Monsieur le ministre, dans une démocratie parlementaire normale, aujourd’hui serait la journée de l’apaisement.
Après des années de négociation avec les partenaires sociaux et toutes les forces politiques, un consensus sur l’avenir du travail et de notre système de retraites aurait été trouvé et une réforme des retraites serait en voie d’être adoptée largement et paisiblement. Tel est le modèle décisionnel qui règne dans tous les pays européens que vous aimez tellement prendre en exemple.

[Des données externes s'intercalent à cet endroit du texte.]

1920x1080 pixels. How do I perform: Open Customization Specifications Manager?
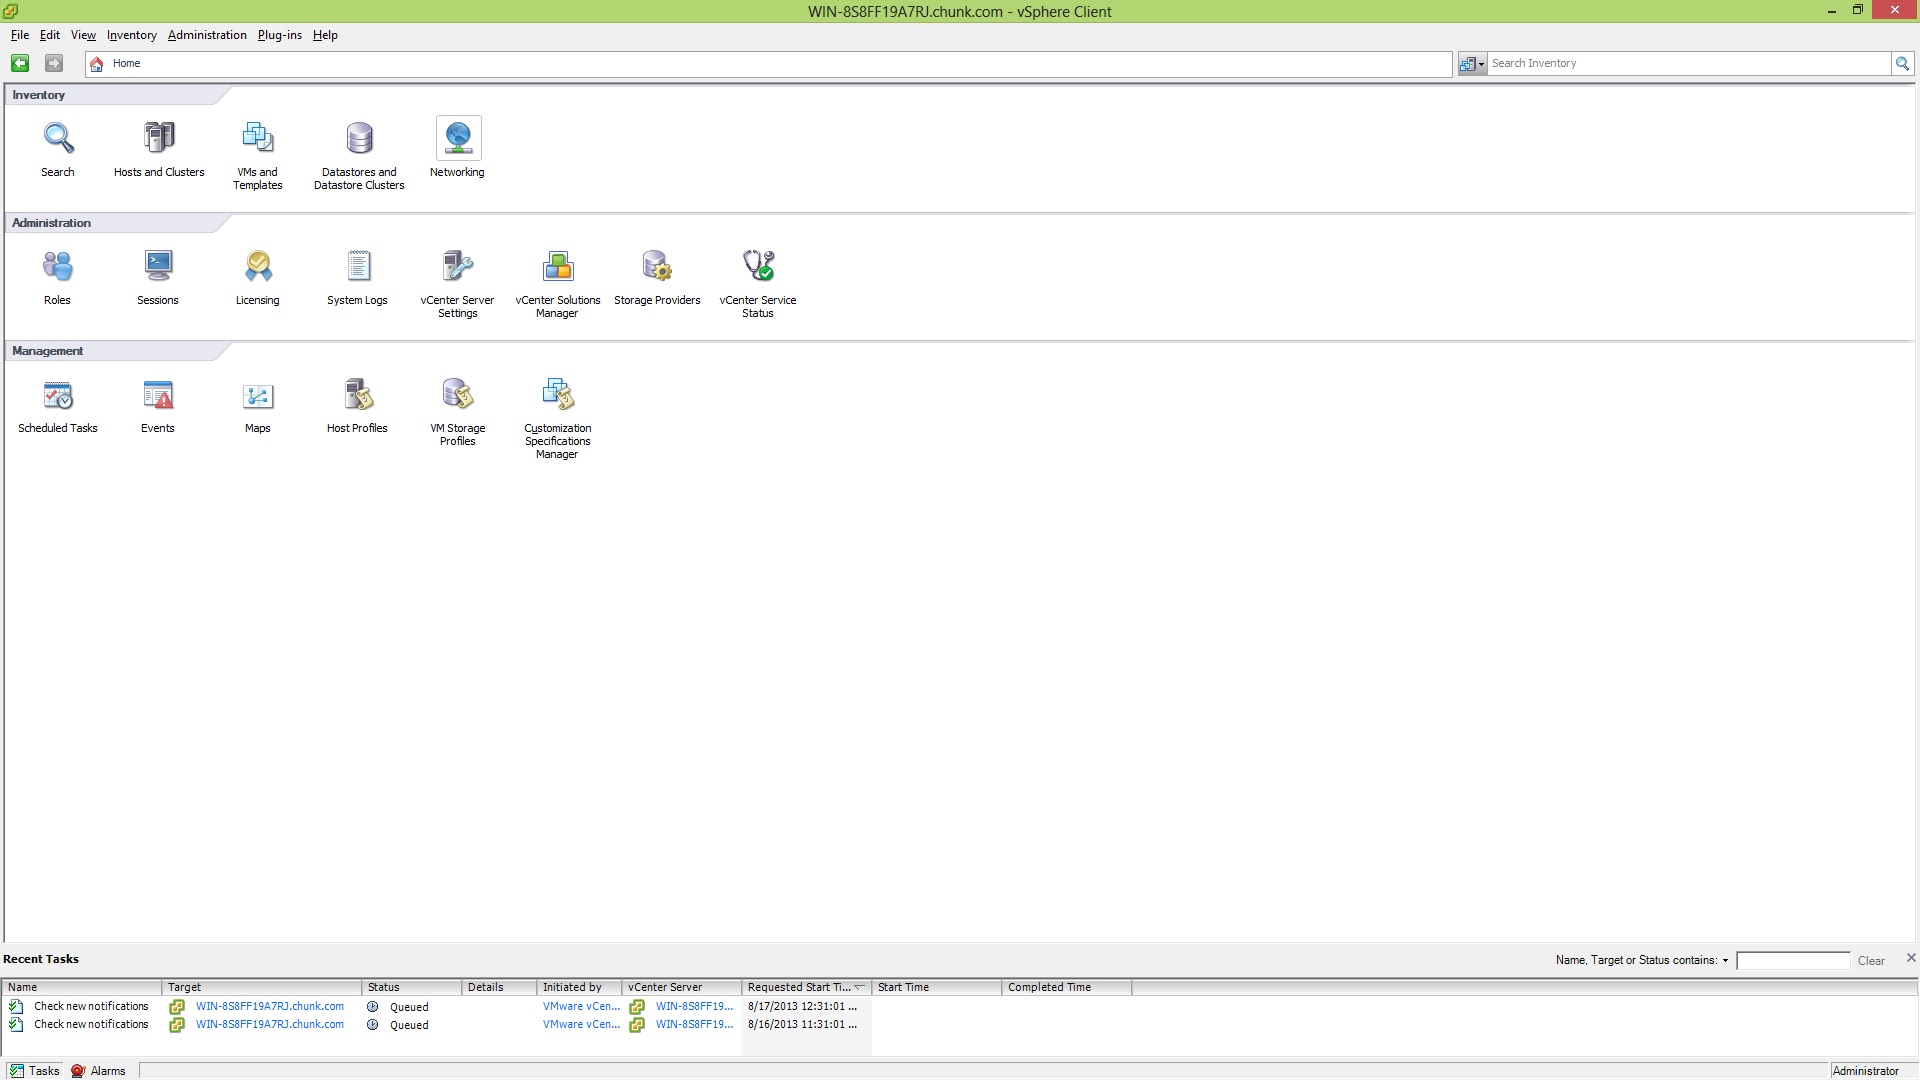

Mais pas ici – parce qu’ici, c’est la France !
Ici, le Gouvernement aime avoir raison tout seul, en n’écoutant personne et en agissant contre tout le monde. Qu’importe que personne ne soit d’accord avec lui !
En effet, personne, monsieur le ministre, sinon une partie des Républicains, n’est d’accord avec vous. Vous êtes tout seul : 75 % de la société française rejettent cette réforme, 93 % des actifs y sont opposés, aucun syndicat ne la défend. La majorité parlementaire elle-même est incertaine.
Alors que les Français sont encore massivement dans la rue, sept députés – qui n’ont ni voté ni examiné le texte – et sept sénateurs – auxquels le Gouvernement a imposé un vote bloqué – ont décidé à huis clos de prendre deux ans de repos aux plus précaires.
Quant à vous, vous hésitez entre une majorité de quelques voix, arrachée contre un pays transformé en poudrière, ou l’utilisation du 49.3, c’est-à-dire l’adoption sans vote d’une réforme minoritaire.
Ces deux options, monsieur le ministre, sont une folie.
Ce n’est pas parce que des outils sont légaux que leur utilisation est légitime. Ce n’est pas parce que des procédés sont constitutionnels qu’ils répondent aux standards démocratiques modernes des démocraties dignes de ce nom.
Arrêtez les frais ! À ce niveau de tension sociale et démocratique, l’urgence, ce n’est plus d’adopter cette réforme des retraites, c’est de sortir de ce fonctionnement mortifère et d’organiser démocratiquement la transition vers une République véritablement parlementaire.